See [`scripts/kube/setup-kueue.sh`](scripts/kube/setup-kueue.sh) to install Kueue and create the required `ResourceFlavor`, `ClusterQueue`, `LocalQueue`, and `PriorityClass` resources on your cluster.


# <a name="jupyter"></a>Jupyter Notebook Examples

Interactive notebooks are provided under [`examples/notebooks/client/`](examples/notebooks/client/).

| Notebook | Description |
|---|---|
| [amsc_hello_world](examples/notebooks/client/amsc_hello_world.ipynb) | **Start here.** Walks through installation, credential setup, creating a `Client`/`Session`, submitting a job, monitoring with `session.wait()`, and cleanup with `session.destroy()`. |
| [amsc_gpt2_training_job](examples/notebooks/client/amsc_gpt2_training_job.ipynb) | Submits a GPT-2 training job to a remote IRI compute resource, polls for completion, and fetches log output. |
| [amsc_iri_multisite](examples/notebooks/client/amsc_iri_multisite.ipynb) | Demonstrates multi-site job submission across ESnet IRI East and West endpoints using a single session. |
| [amsc_iro_net_xfer](examples/notebooks/client/amsc_iro_net_xfer.ipynb) | Uses the AMSC-IRO backend to orchestrate networked data-transfer jobs with L2 network metadata. |

# <a name="airflow"></a>Apache Airflow Support

The [`airflow/`](airflow/) subdirectory provides custom Airflow operators for submitting and monitoring IRI compute jobs as part of larger data pipelines.

## Operators

- **`IriJobSubmitOperator`** — Plans, submits, and waits for an IRI job.
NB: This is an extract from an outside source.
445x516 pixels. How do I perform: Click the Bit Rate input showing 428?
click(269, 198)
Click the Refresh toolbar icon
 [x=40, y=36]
Accepts `service_type`, `profile`, `executable`, `resources`, and `attributes`. Pushes `job_id` to XCom on completion.
- **`IriFetchOutputOperator`** — Downloads stdout/stderr from a completed job to a local directory.

## Quick Start

```bash
cd airflow/
bash setup_airflow.sh --start   # installs deps, initialises DB, launches standalone Airflow
```

Open [http://localhost:8080](http://localhost:8080), configure credentials in `~/.amscrot/credentials.yml`, then trigger the demo DAG (`esnet_iri_example` or `gpt2_training_job`) from the UI or via the REST API:

```bash
curl -X POST http://localhost:8080/api/v2/dags/esnet_iri_example/dagRuns \
     -H "Content-Type: application/json" \
     -u "admin:<password>" -d '{}'
```

See [`airflow/README.md`](airflow/README.md) for the full operator reference and configuration options.